Testo citato:
*-*-*

I Viaggi di Marco Pollo: Il grande sacrificio

Le nostre esperienze di vita hanno ormai perso ogni riferimento alla civiltà agro-pastorale da cui pure proveniamo e ai suoi riti, rimanendo questa evocata soltanto dalla religione e dai suoi simboli e tradizioni. 
Quand’ero bambino, uno degli eventi topici era la supervisione della macellazione delle bestie da parte dei due becàri allora attivi in paese: i Nicola e i Mori. La notizia che qualche toro o vacca comparisse legato a uno dei due stazionamenti deputati allo scopo, cioè nella corte dei Badùni, all’anello fissato alla parete del macello dei Nicola, o all’inizio della salita delle Giare, per quello dei Mori, attivava tutta la tépa in circolazione, che accorreva immediatamente a valutare l’animale, nonché a molestarlo.
Io ero stato preso a benvolere dal vecchio Toni Nicola, che mi lasciava accompagnarlo nel prelievo del bestiame nei paesi intorno e sugli Altopiani, nella loro cura, ma soprattutto assistere alla macellazione degli animali.
Non che fosse una novità: copàre animali da cortile, conigli e far sù maiali allora era prassi comune in ogni casa, e senza particolari ansie metafisiche.
Nei confronti di questa pratica non ho perciò quella schifata repulsione che oggi è sentimento prevalente; anche se sono quasi vegetariano: non già per ragioni filosofiche o per essere cool, ma più prosaicamente perché mi piace poco la carne. 
A quel tempo la morte, degli animali come degli uomini, era esperienza di vita, non evento relegato a non-luoghi e a non-pensieri come oggi.

Queste ricordi mi sono tornati alla mente trovandomi ad assistere ad uno dei riti più importanti per i fedeli musulmani: l’Aid-el-Kebir, meglio noto nell’Africa Occidentale con l’espressione berbera di Tabaski, dove l’evento focale è il sacrificio rituale di un montone. La sua data è fissata secondo il calendario lunare e di conseguenza la certezza del giorno si ha solo con poco anticipo o addirittura il giorno prima, quando le guide religiose informano la popolazione dopo aver consultato il cielo.
Qualche anno fa mi trovavo infatti in Senegal, a Pikine, popoloso satellite della capitale Dakar, ospite di una famiglia del luogo e proprio in occasione di questa festa, che scatena nel mondo musulmano una follia consumistica paragonabile a quella del nostro Natale. Una miriade di montoni, pronti per essere sacrificati, invadono le vie delle città, mentre intorno impazza la corsa per il loro acquisto e per i preparativi della festa.

Il sacrificio dell'ariete vuole ricordare il gesto di Abramo, cui Dio aveva ordinato di immolare il figlio per verificarne la fedeltà. All’ultimo momento però, Dio dispose la sostituzione del fanciullo con un montone apparso misteriosamente allo scopo. 
Rappresenta dunque la celebrazione della fede, della totale sottomissione a Dio, cardine dell'Islam. Costituisce l’archetipo anche per noi cristiani, che celebriamo, come culmine delle nostre feste, il momento in cui Dio lasciò invece immolare il suo Figlio per la rinnovata alleanza.

*-*-*

Compiti dell'esercizio:
• a. Riassuma in due frasi il testo sul grande sacrificio.
• b. Trascriva la parte del testo sul grande sacrificio che si apre con le parole contenenti "Nei confronti di" e si chiude con "non-pensieri come oggi.".

Materiale fornito:
*-*-*

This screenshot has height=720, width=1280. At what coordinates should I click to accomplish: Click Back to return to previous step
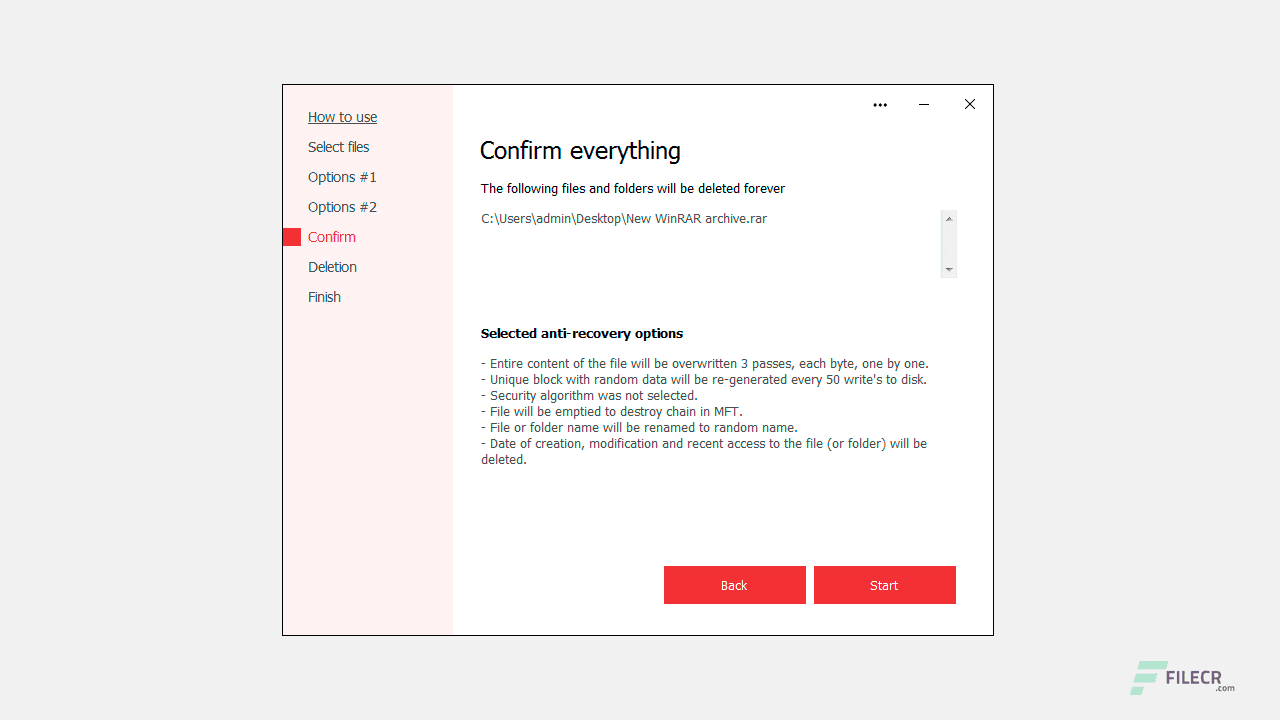734,585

*-*-*

Soluzioni dei compiti:
• a. Il testo ricorda un'infanzia in paese in cui la macellazione delle bestie era uno degli eventi di spicco e la morte, degli animali come degli uomini, era esperienza di vita. Questi ricordi riaffiorano assistendo, a Pikine in Senegal, al Tabaski, festa musulmana il cui evento centrale è il sacrificio rituale di un montone in memoria del gesto di Abramo.

• b.
Nei confronti di questa pratica non ho perciò quella schifata repulsione che oggi è sentimento prevalente; anche se sono quasi vegetariano: non già per ragioni filosofiche o per essere cool, ma più prosaicamente perché mi piace poco la carne. 
A quel tempo la morte, degli animali come degli uomini, era esperienza di vita, non evento relegato a non-luoghi e a non-pensieri come oggi.